___ PROVIDED RECORDS ___

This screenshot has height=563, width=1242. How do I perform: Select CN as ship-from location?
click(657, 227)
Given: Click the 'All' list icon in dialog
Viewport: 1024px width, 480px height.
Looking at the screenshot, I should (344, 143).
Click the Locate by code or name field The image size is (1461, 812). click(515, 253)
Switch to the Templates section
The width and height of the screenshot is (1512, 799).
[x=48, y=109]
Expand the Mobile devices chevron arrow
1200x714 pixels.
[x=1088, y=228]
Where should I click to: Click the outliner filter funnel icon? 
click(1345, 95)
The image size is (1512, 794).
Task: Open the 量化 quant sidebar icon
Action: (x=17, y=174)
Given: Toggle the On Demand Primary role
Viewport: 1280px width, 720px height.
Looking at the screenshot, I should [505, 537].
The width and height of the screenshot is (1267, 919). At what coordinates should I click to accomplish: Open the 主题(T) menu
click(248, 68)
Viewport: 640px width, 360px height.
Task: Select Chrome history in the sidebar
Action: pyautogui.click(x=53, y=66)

___

• **GOAL**: Please repeat, word for word, the part of the data that begins with the line containing "Click the Locate" and ends with the line containing "[x=1088, y=228]", including both of those lines.

• **OUTPUT BELOW**:
Click the Locate by code or name field The image size is (1461, 812). click(515, 253)
Switch to the Templates section
The width and height of the screenshot is (1512, 799).
[x=48, y=109]
Expand the Mobile devices chevron arrow
1200x714 pixels.
[x=1088, y=228]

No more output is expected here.